Design and build: looks good but you get lost in the menus!
This centre looks a bit like a DVD or Blu-ray player, but without the optical drive. Simple and sober, the casing allies good quality plastics and metals. Inside, there's a fan for the build up of hot air. The fanspeed varies depending on temperature but is always quiet. From the point of view of power consumption, we can confirm it uses 16W when playing and 0.4W on standby.
The remote is big but it handles fine. Your fingers go to the main buttons easily. We like the fact that it's universal and allows you to pilot three additional devices.
The interface has nice graphics. You can even change its appearance and download different display patterns from community sites. Unfortunately, though navigation is rapid, you do tend to get lost in the menu options. Several features are missing or badly handled: you can't go to a precise point in the video (goto), it can take up to 30 seconds to change audio track, there's no chapter support and so on...
The worst thing about the centre however is how Netgear has chosen to set it up like a multimedia library. All your files are indexed and catalogued. You can for example disply the albums of a given musician or search for films in alphabetical order.
Unfortunately you have to index the files manually (it can only be automated at specific predefined times, given in hours!). As a result, if you add a file to the hard drive or if you link up a USB key, you have to go into the advanced menus and launch a new index to be able to view and play the files; this is very labour intensive and constricting!
However we did like the possibility of displaying music album artwork. You can create a video jukebox for your films with the help of an application that comes with the media centre. The results don't however stand up to what you get on the PopcornHour or Dvico's Tvix series.
Compatibility: good and bad news
An old generation Sigma Designs chip (SMP8635) handles the multimedia decoding and gives pretty wide compatibility with various video codecs: you can play HD films easily and most standard containers are recognised (MKV, AVI, MP4, MOV...). In spite of this, some of our test films wouldn't play and we have no logical explanation for this.

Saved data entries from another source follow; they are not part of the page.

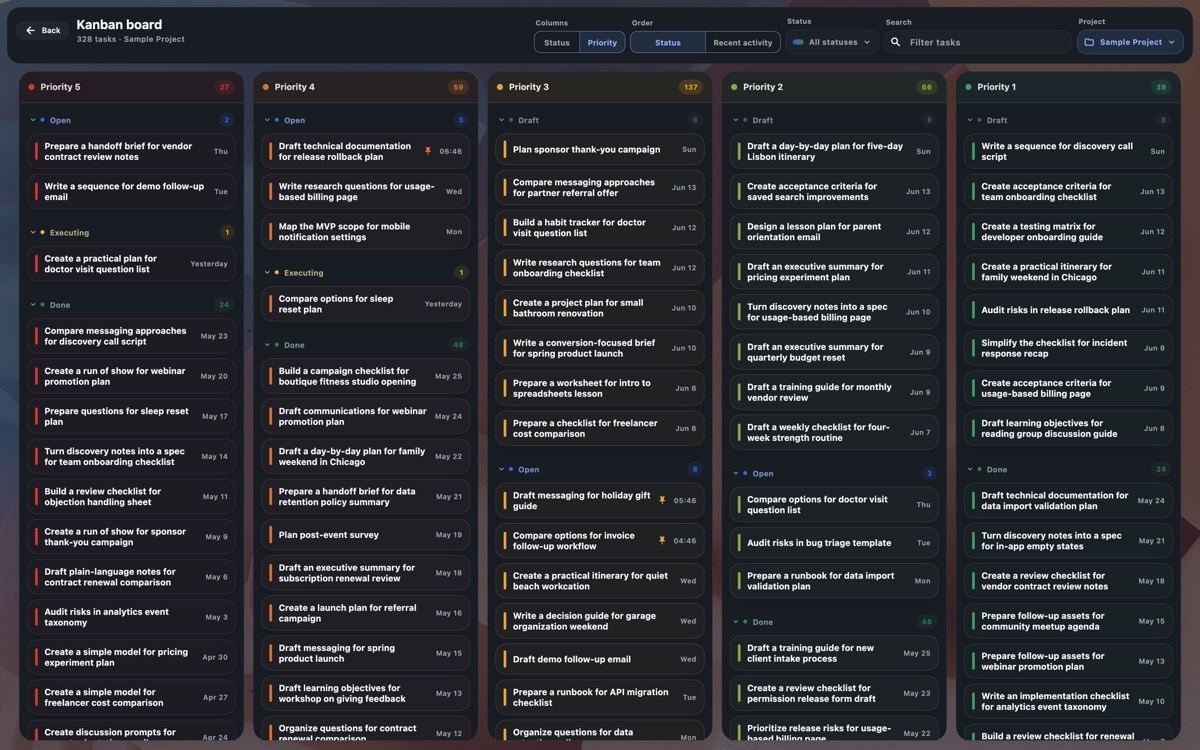Open the 'Plan sponsor thank-you campaign' card
1200x750 pixels.
pyautogui.click(x=600, y=149)
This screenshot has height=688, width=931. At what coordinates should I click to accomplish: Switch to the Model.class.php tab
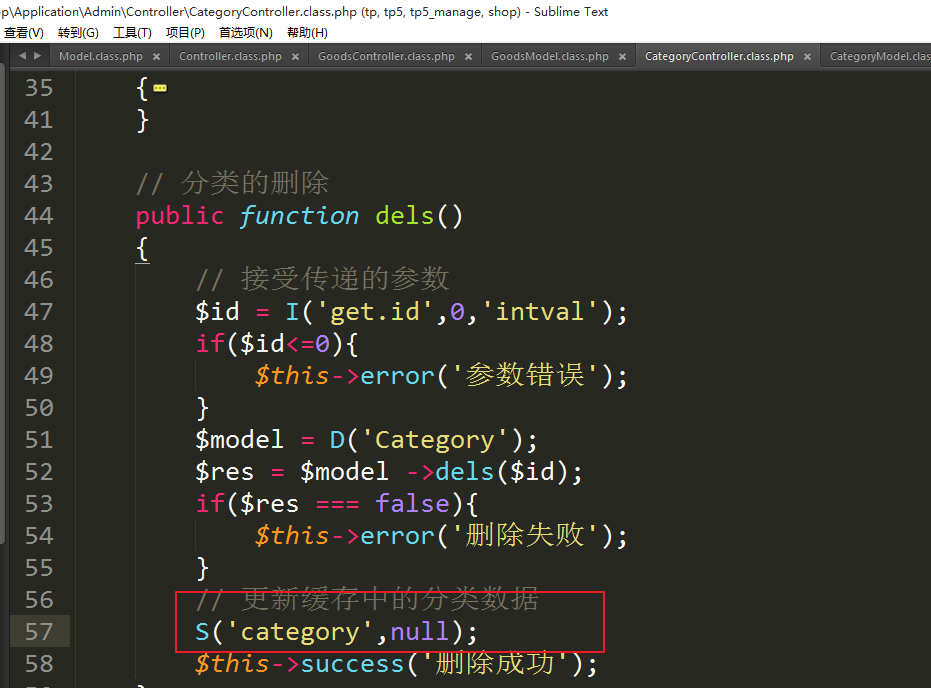100,57
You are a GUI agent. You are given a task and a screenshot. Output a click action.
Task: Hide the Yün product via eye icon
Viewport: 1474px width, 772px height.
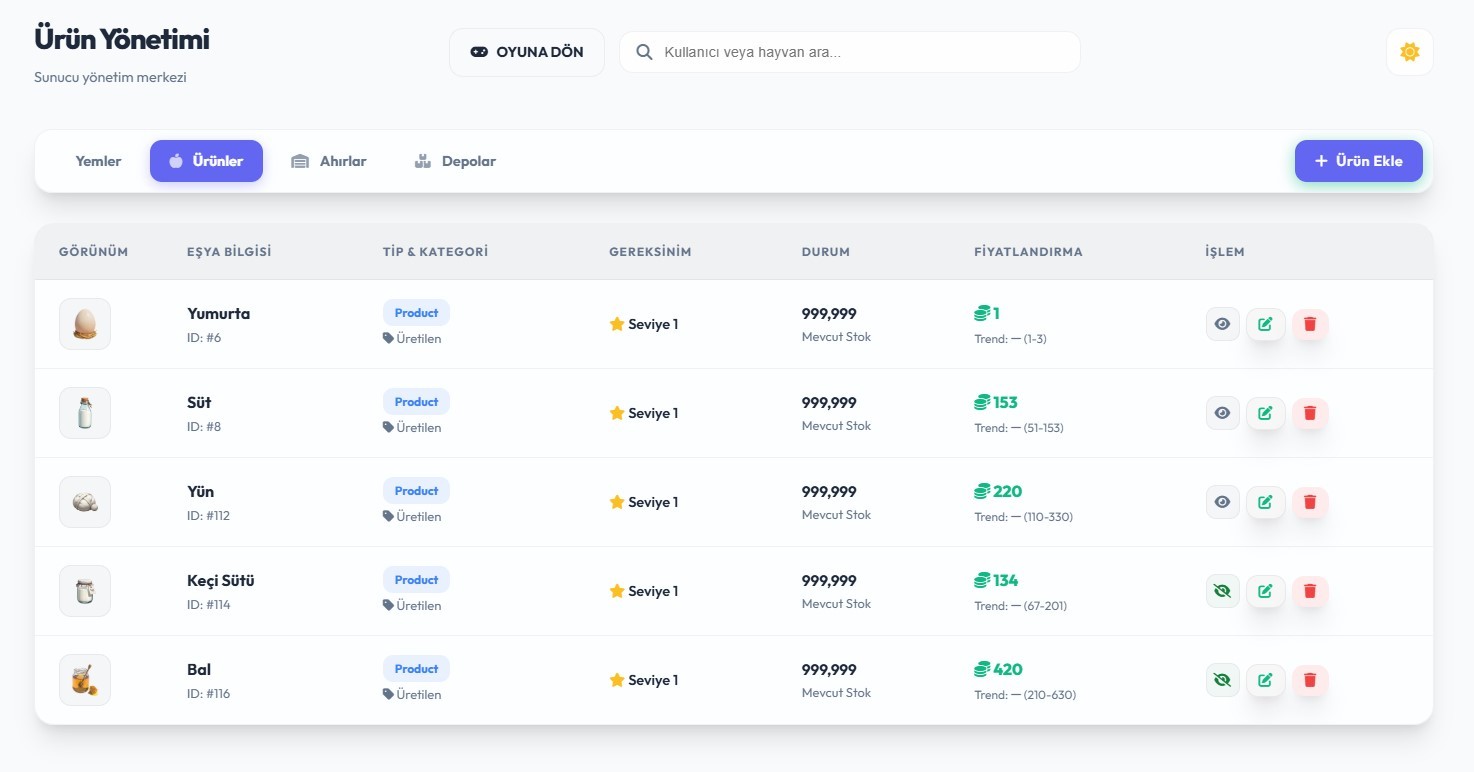coord(1222,502)

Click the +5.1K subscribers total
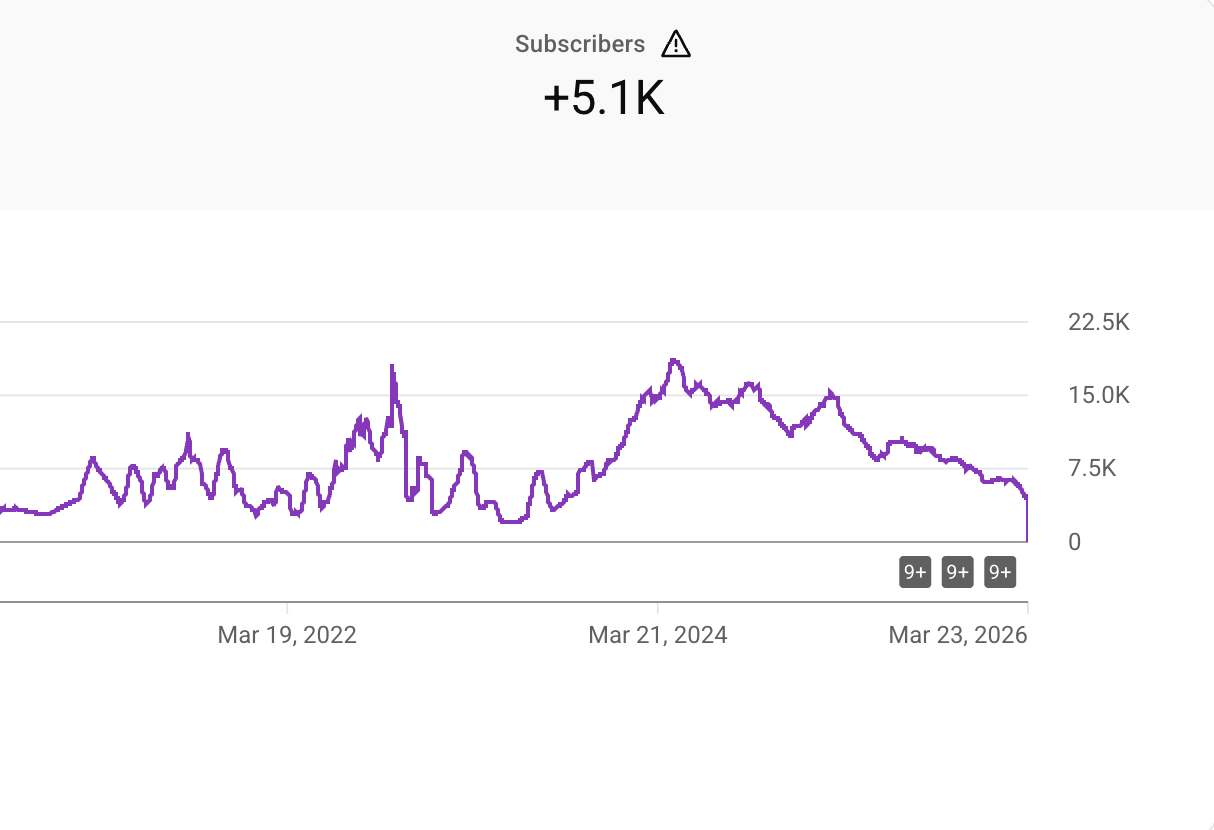(603, 99)
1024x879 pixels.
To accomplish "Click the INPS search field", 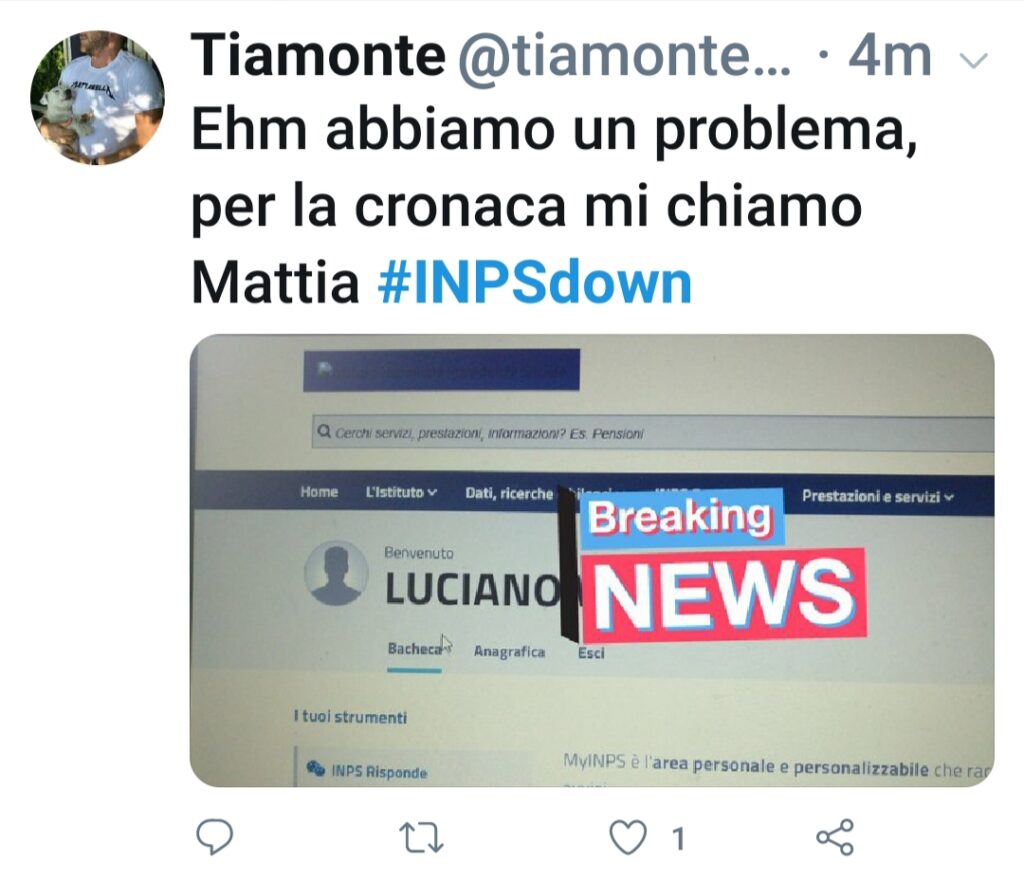I will 652,432.
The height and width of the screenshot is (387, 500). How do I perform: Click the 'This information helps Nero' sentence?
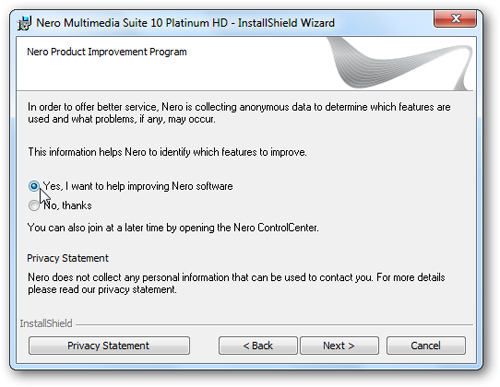click(167, 152)
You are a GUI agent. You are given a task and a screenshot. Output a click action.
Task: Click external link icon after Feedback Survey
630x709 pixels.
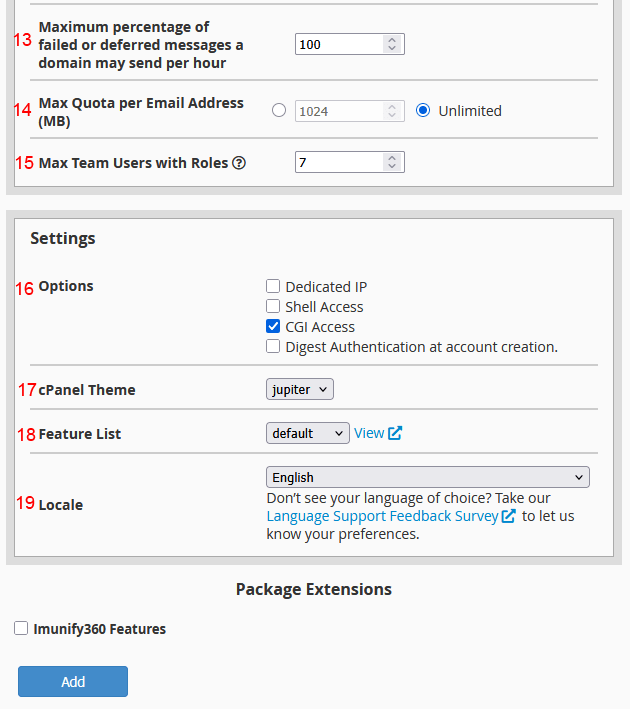pyautogui.click(x=509, y=516)

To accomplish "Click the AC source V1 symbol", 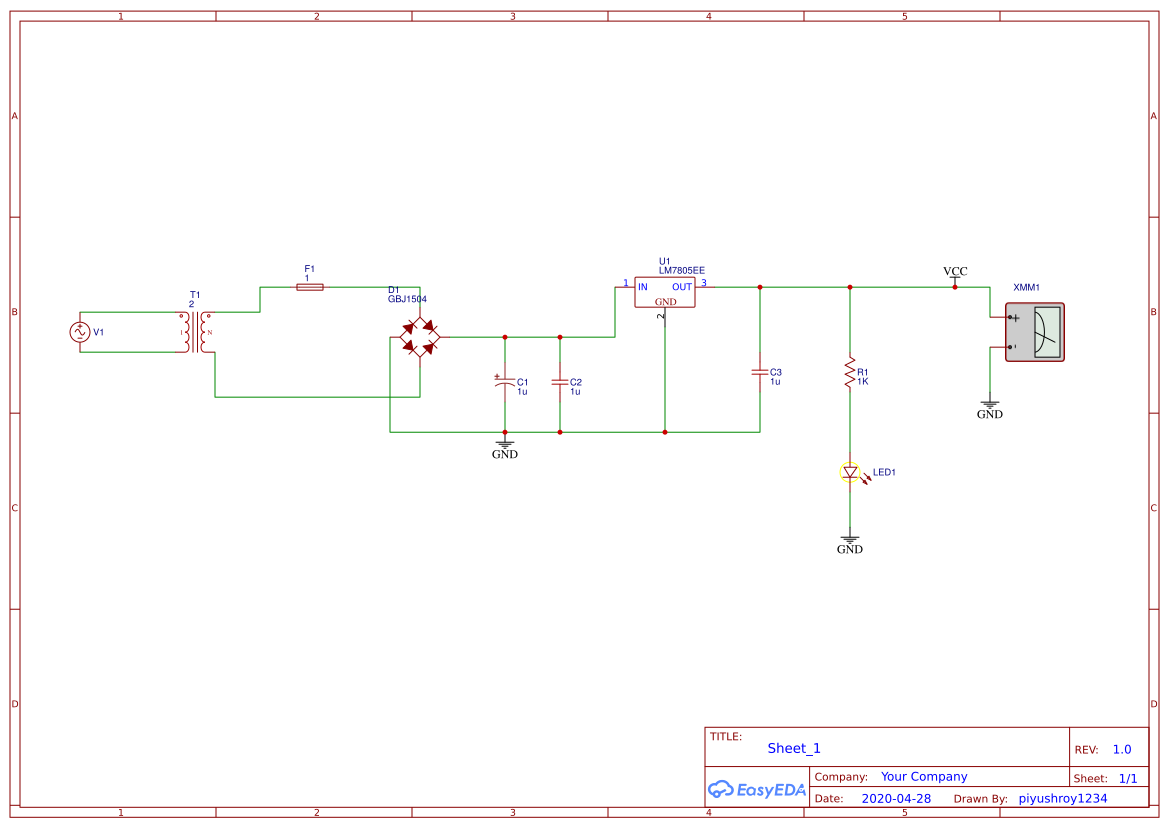I will tap(78, 331).
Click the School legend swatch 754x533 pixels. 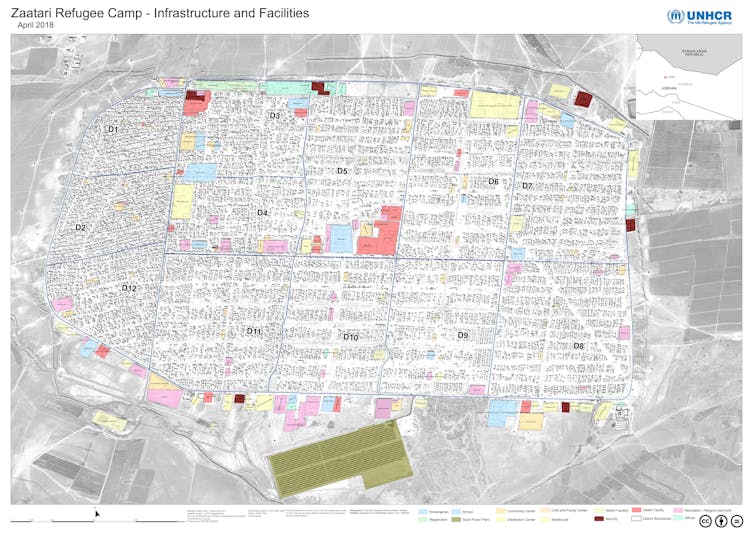coord(454,511)
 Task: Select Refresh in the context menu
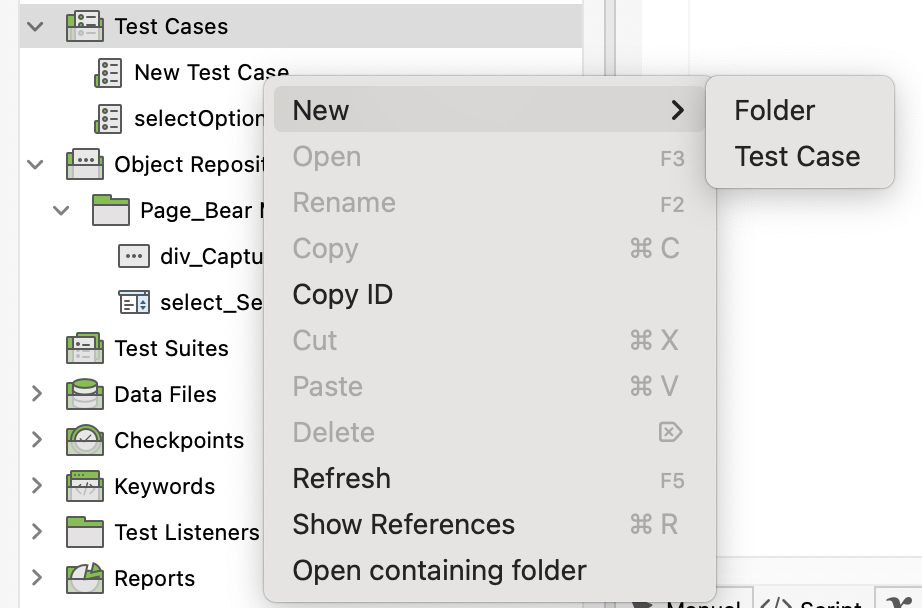click(x=341, y=478)
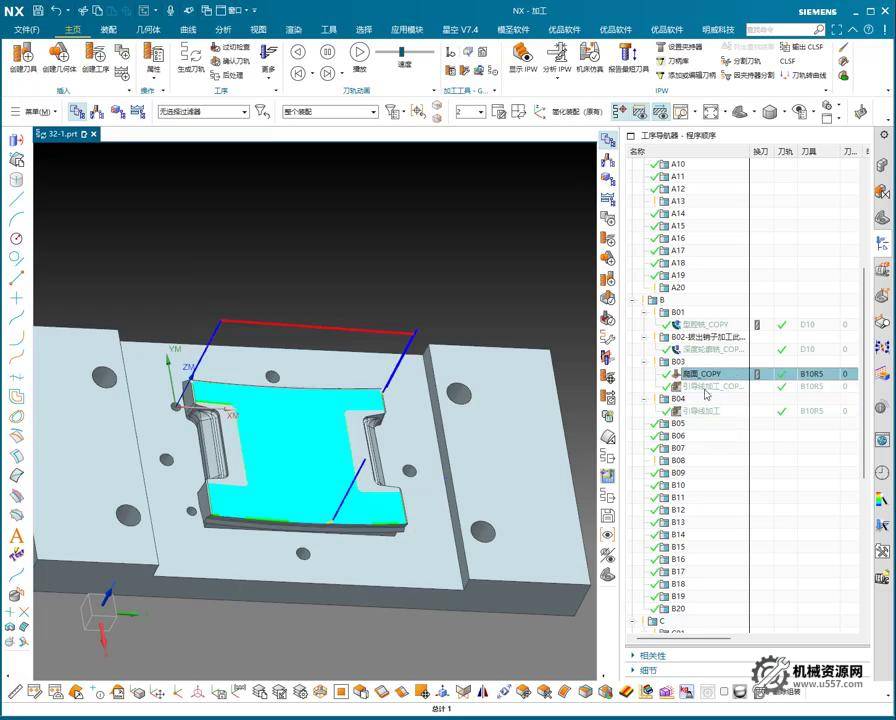Expand the 相关性 section
This screenshot has width=896, height=720.
[653, 656]

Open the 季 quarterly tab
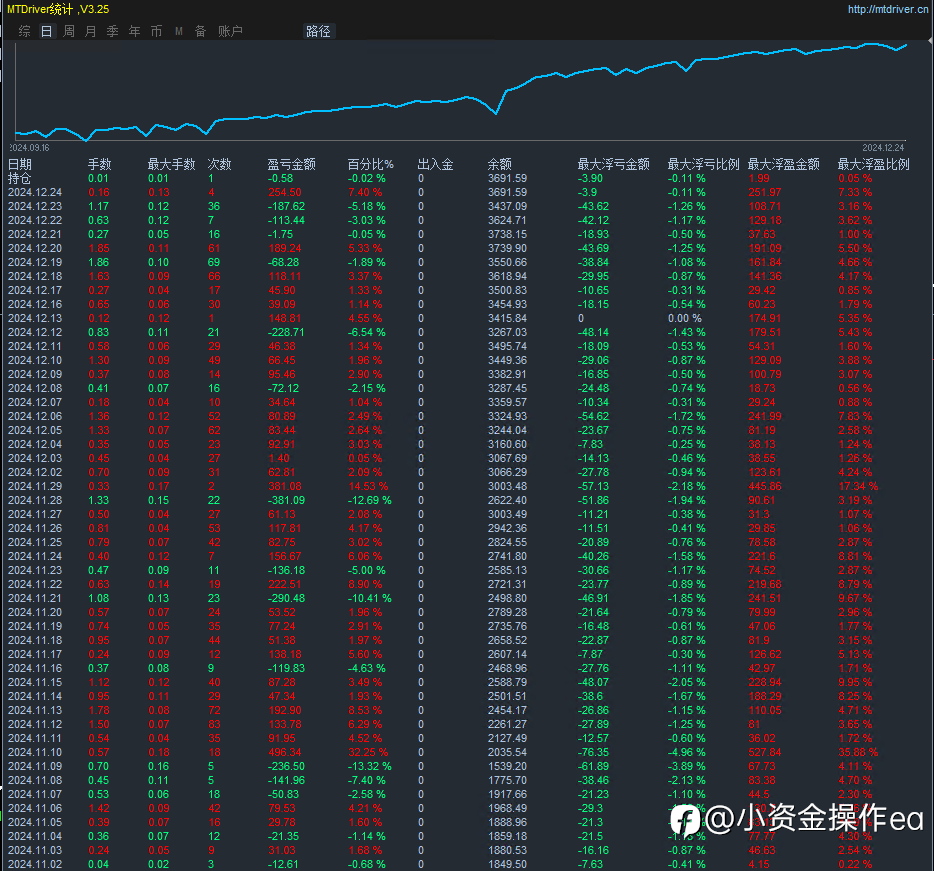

Subtitling is limited as well, support only when in MKVs or DVD backup files. On the DVD backups they can be read in ISO or RIP. Menus, audio files and subtitling is recognised. Only RIP format Blu-ray backups can however be read. You have to start film playback manually by going to find the M2TS file that contains the main video. You then lose the menu and subtitling alike.
The EVA 9150 doesn't do much better in terms of audio compatibility and is behind the competition. It can't play M4As which stops you from listening to anything you've bought on iTunes. Nor can it play the Ogg Vorbis files so appreciated by audiophiles.
The lack of DTS decoder is really a drawback. You need an external decoder (amplifier) to read such tracks (bitstream). Those of you who use your TV speakers won't have sound at all.
Lastly, while it can process high resolution photos, you have to have plenty of patience when you want to move from one shot to another: 7 seconds on average.
Connectivity: Wi-Fi and plenty of slowdowns
There are plenty of connectors at the back with HDMI, component, composite, scart, optical and coaxial. There are two USB hosts (one of which is at the front) which allow you to link up USB keys and multimedia hard drives. Networking is via the Ethernet 100 Mbps socket and built-in Wi-Fi N.
Unfortunately, this is where the real drawbacks with this centre show themselves. USB speeds never exceed 2.7 MB/s as against 15 MBs on the best models. This means you don't get playback for videos with a bitrate that's higher that 34 Mbps, which is often the case on HD 1080p videos encapsulated in MKVs. The networking isn't much better, limited to 3.5 MB/s for both Wi-Fi and Ethernet.